O ser humano em sua trajetória terrena tão plena de desafios e dificuldades, procurou sempre da melhor forma possível, aplacar sua angústia frente ao desconhecido. Em diversos momentos a consulta aos oráculos de todos os tempos surgiu como uma forma de lidar com essa situação, na procura por soluções e respostas. Numa tentativa de controle daquilo que aparentemente surge como incontrolável, o nosso próprio destino, os seres humanos foram buscar em diversos momentos, a solução última para seus problemas em fontes de orientação externas. Oráculos, jogos de adivinhação, magos, xamãs e feiticeiros foram consultados ao longo de milênios, para que fosse desvendado o que estivesse “escrito nas estrelas”, um poder tido como pertencente aos deuses.

Tal situação ainda perdura, de certa forma, nos dias de hoje. O ser humano continua mais do que nunca assolado por dúvidas e angústias agravadas pelas crises financeiras e pelas incertezas do dia-a-dia, o que tem levado um número significativo de pessoas a buscar respostas para seus questionamentos, tentando descobrir o significado mais profundo para sua própria vida e quais os caminhos a seguir. Surge então uma questão bastante controversa: existe destino e se existe, seria ele imutável ou teríamos o poder de modificá-lo pelo exercício de nosso livre arbítrio? As discussões a cerca desse tópico são acirradas e cada vertente filosófica ou religiosa terá a sua forma de abordar essa questão.
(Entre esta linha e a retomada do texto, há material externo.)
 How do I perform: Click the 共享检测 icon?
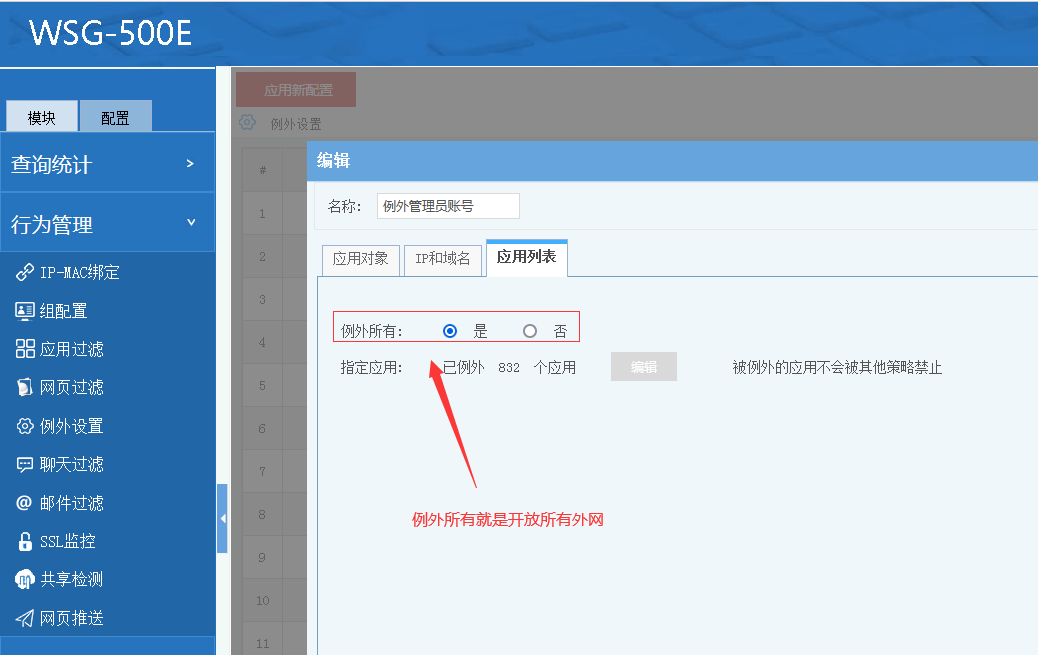click(25, 579)
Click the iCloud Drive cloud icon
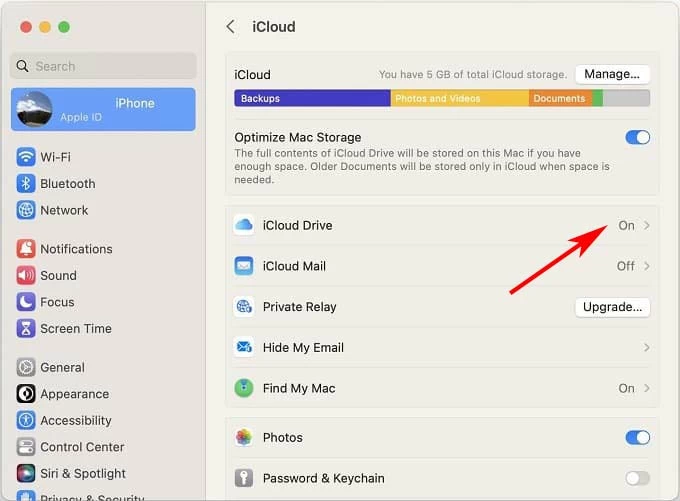Screen dimensions: 680x501 click(x=244, y=226)
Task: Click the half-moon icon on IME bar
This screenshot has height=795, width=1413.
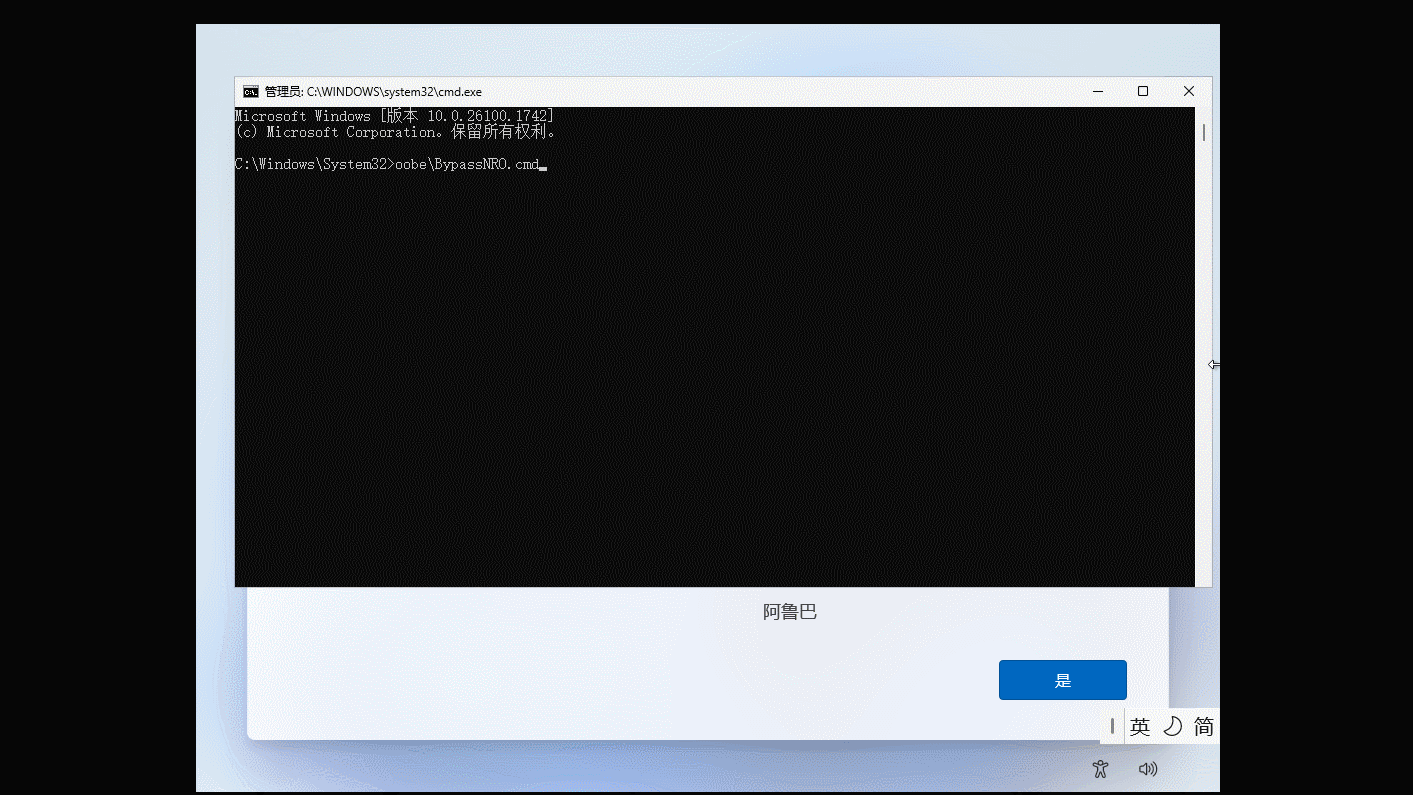Action: [1173, 727]
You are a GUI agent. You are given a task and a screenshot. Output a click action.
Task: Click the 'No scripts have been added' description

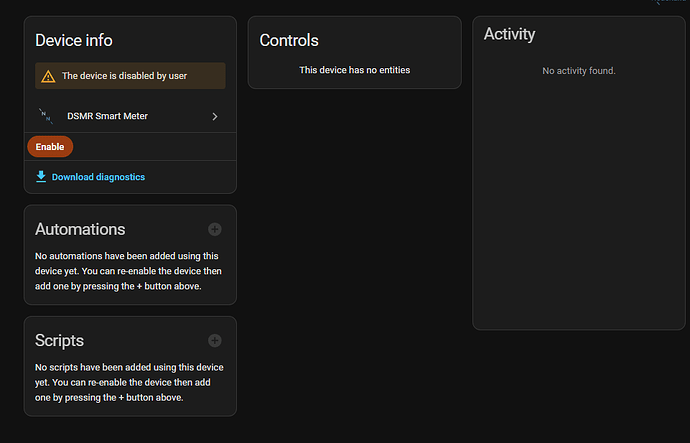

No que diz respeito às artes divinatórias como o Tarot, por exemplo, essa questão se torna ainda mais polêmica, se levarmos em consideração que nos dias de hoje profissionais sérios nessa área, passaram a utilizar esse oráculo enquanto fonte de autoconhecimento e de compreensão de níveis bastante profundos da nossa realidade. Poderia o Tarot prever o nosso futuro? A resposta para essa pergunta não seria tão simples de ser encontrada, não fosse o entendimento de que ao contrário do que a maioria das pessoas pensa, somos muito mais capazes de influenciar a materialização de nosso destino do que imaginamos. Nesse sentido o Tarot surge como um espelho de nossa realidade emocional, como um reflexo da forma como manuseamos energias em nosso dia-a-dia,

e como uma indicação de possibilidades múltiplas que dependerão somente de nossa capacidade de escolha. Respondendo a pergunta anteriormente feita, podemos entender o encaminhamento dado pelas cartas do Tarot, muito mais como um retrato de possibilidades que podem ou não se concretizar em nossa realidade, dependendo em grande parte daquilo que escolhemos num dado momento. Dessa forma, a existência de respostas definitivas que não permitem ao indivíduo exercer sua capacidade criativa deixam de fazer sentido, assim como deixa de fazer sentido falarmos de um destino “pronto e acabado”. Numa perspectiva muito mais ampla podemos entender as artes divinatórias como um instrumento bastante interessante que nos possibilita de uma forma simbólica e fascinante, entrar em contato com o imenso poder de construção de nossa realidade que temos em nossas mãos. E nesse sentido sim, podemos falar da possibilidade de mudança de nossos próprios destinos, pelo exercício cada vez mais consciente de nossas escolhas.